Diego Palomo. Abogado. Doctor en derecho procesal y académico de la Universidad de Talca.
Dicen que no por mucho madrugar amanece más temprano. Y mucho de eso hay en las prisas de la “emergencia” dispuesta desde el 11 de marzo, en este afán por hacer todo rápido, de anunciar antes de pensar y decidir antes de escuchar. Cuando un gobierno parte con el eslogan de la prisa y emergencia, convencido de que la velocidad reemplaza a la prudencia, suele olvidar que gobernar no es una carrera corta, sino una prueba de resistencia.
El problema no es equivocarse al comienzo – eso le pasa a cualquiera -, sino insistir en el error como si rectificar fuera una señal de debilidad o, casi peor, como si creyesen ser poseedores y custodios de “la verdad”.
También habrán escuchado alguna vez que la práctica hace al maestro. Pero parece olvidarse que para que haya práctica primero tiene que haber algo de oficio, y para que haya oficio se necesita algo más que entusiasmo, discursos “firmes” y una seguridad que muchas veces es más impostada (y mal aprendida) que real. Hay decisiones que no se aprenden sobre la marcha, sobre todo cuando afectan a millones de personas. En política, como en la vida misma, hay errores que se pagan caros, y otros que se pagan entre todos.
Otro refrán popular nos recuerda que el camino al infierno está pavimentado de buenas intenciones. Nunca faltaran las explicaciones, las conferencias llenas de convicción o las vocerías (sic) que aseguran que todo se hace por el bien del país. Pero la falta de experiencia – y, peor aún, la falta de empatía – suele transformar las buenas intenciones en resultados difíciles de defender. Porque gobernar no consiste solo en tener razón en teoría, sino en comprender cómo vivirán los que tendrán que soportar las consecuencias de cada decisión.

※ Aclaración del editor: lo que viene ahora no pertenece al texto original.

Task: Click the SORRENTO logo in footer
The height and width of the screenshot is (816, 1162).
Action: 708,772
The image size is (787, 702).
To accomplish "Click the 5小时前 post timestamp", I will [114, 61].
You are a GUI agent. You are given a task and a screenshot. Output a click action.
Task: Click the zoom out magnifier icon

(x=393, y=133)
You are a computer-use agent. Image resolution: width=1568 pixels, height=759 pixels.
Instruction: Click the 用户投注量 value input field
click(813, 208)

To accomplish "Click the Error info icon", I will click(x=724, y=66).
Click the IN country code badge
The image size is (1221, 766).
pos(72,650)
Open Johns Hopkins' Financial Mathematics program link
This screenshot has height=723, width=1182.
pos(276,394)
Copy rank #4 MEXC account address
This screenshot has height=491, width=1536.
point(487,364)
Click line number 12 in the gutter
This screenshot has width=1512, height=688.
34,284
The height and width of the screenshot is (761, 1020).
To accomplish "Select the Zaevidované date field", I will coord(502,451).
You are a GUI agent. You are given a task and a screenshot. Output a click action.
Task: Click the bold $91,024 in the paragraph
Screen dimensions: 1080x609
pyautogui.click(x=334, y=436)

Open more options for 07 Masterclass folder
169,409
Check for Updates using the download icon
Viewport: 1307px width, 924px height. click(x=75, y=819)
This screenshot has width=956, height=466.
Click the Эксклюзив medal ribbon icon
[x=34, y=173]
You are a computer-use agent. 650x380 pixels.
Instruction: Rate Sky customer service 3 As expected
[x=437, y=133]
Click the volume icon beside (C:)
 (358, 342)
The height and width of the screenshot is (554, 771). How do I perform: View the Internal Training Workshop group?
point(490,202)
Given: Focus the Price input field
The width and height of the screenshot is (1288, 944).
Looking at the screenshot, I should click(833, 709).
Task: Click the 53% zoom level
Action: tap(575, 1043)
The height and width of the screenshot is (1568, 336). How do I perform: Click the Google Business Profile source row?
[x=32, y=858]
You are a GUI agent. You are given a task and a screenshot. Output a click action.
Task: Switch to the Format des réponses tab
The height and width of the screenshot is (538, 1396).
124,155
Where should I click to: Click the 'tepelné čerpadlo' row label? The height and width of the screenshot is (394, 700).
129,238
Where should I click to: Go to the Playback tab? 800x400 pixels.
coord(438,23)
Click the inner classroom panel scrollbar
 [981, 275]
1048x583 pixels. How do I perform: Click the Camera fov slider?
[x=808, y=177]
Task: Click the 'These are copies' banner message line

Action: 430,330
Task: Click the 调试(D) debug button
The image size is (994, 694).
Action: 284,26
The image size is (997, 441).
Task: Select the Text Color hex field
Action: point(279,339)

Dicen también que el que mucho abarca, poco aprieta. Y cuando se quiere cambiar todo al mismo tiempo, con equipos que todavía están aprendiendo dónde quedan las oficinas, lo normal es que surja una sensación de caos y desorden. No basta con haber tenido una mayoría, ni con tener convicción, ni con tener ganas, incluso ni con tener fe. Hace falta algo menos visible y se trata de un bien mucho más escaso, si en términos económicos se quiere ver: hace falta criterio. Ese que no se improvisa y que resulta central al administrar la cosa pública.
Hay un dicho antiguo que advierte que en boca cerrada no entran moscas. Sin embargo, hay ciertas autoridades del debutante gobierno que parecen convencidas de lo contrario y cuando hablan lo hacen como si cada declaración fuera una oportunidad para complicar un poco más lo que ya estaba complicado. Y vaya que hay que tener talento para complicar aún más todo. La seguridad excesiva, cuando no está acompañada ni sustentada en (casi) nada, termina en una puesta en escena difícil de tragar, y en pura soberbia. Y la soberbia, en política, suele ser el paso que antecede al “tropiezo”.
Tampoco es nuevo aquello de que nadie aprende en cabeza ajena. Cada gobierno cree que esta vez será todo distinto, que ahora sí se harán las cosas mejor, como se debe. Hasta que la realidad, que no lee discursos ni escucha vocerías (sic), se encarga de recordar que hay límites que no dependen de la voluntad, ni de la ideología, ni del entusiasmo.
Y por eso vuelve el dicho que da título a estas líneas: lo que importa no es cómo empieza, sino cómo termina. Los comienzos pueden ser ruidosos, llenos de promesas y de aplausos propios. Pero el final siempre llega, y cuando llega, lo único que queda es el resultado. No la intención, no el relato, no la convicción, no las ganas ni la fe. El resultado.
Como sea, si se entiende que la cosa pública requiere otras formas, otras velocidades, prudencia y criterio, podrá este gobierno ayudar efectivamente en atender las necesidades de millones de ciudadanos.
Aunque mientras, las consecuencias de la irreflexión, imprudencia e inexperiencia, los errores, se pagan caro y entre todos.